Background In 2023, I graduated from the University of Sheffield with a degree in Molecular Biology and Biotechnology. My time had been focused on biochemistry, but I had become enamoured with diseases and how they worked. Towards the middle of my undergrad, I was introduced to the topic of drug resistance and felt this was something I wanted to dive into. My research project delved into the genes responsible for AMR in Enterococcus faecalis, and I wrote a literature review on the role of the cell envelope in drug resistant tuberculosis. I was lucky enough to get a place on the Antimicrobial Resistance MSc and stick around in Sheffield for another year. In the summer of 2023, I was a part of the university’s iGEM team. Our project was based around fine tuning bacterial growth, which meant my summer consisted of daily dry and wet lab experience. My time there was exciting and widened my view on the field greatly. I have always had an interest in how our body fights off disease and would love to pursue a future in clinical immunology or microbiology in the hopes that I can contribute in the fight against resistance.
Florey Research Project
Determining the mucosal response to S. aureus colonisation My project was based in Dr Thom Locke’s lab in the department of Infection, Immunity and Cardiovascular Disease of the Royal Hallamshire Hospital. The work aimed to identify the effects of the mucosal immune system against Staphylococcus aureus during carriage. Carriage can often lead to fatal invasive infection, and understanding the effect the immune response has on staphylococcal antigens can lead to new therapeutic targets that could save countless lives from the rise of antimicrobial resistant strains.

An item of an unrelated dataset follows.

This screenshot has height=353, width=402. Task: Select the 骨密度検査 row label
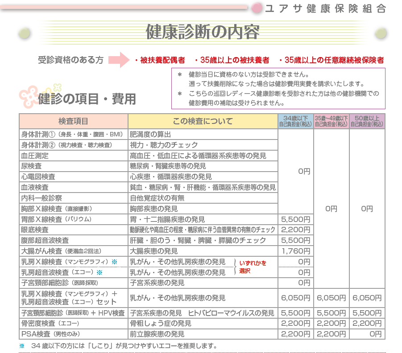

SAM strips were placed inside the nasal passages of participants with different carriage status for absorption. My work included extracting mucosal lining fluid (MLF) samples from these SAM strips via elution. MLFs were then analysed using multiplex immunoassays using the Luminex system. Assays required magnetic microspheres that were coupled with antibodies and antigens. IgA and IgG was used for binding to antigens bound to the microspheres, and seven step dilutions and wash steps were carried out using phosphate-buffered saline mixed with Tween (0.1%).
I am extremely thankful to have been given this experience, and grateful to everyone who has been aiding me through my work. My time undertaking this research has developed my laboratory techniques and has been particularly aligned with my wanting to continue research in AMR in the future.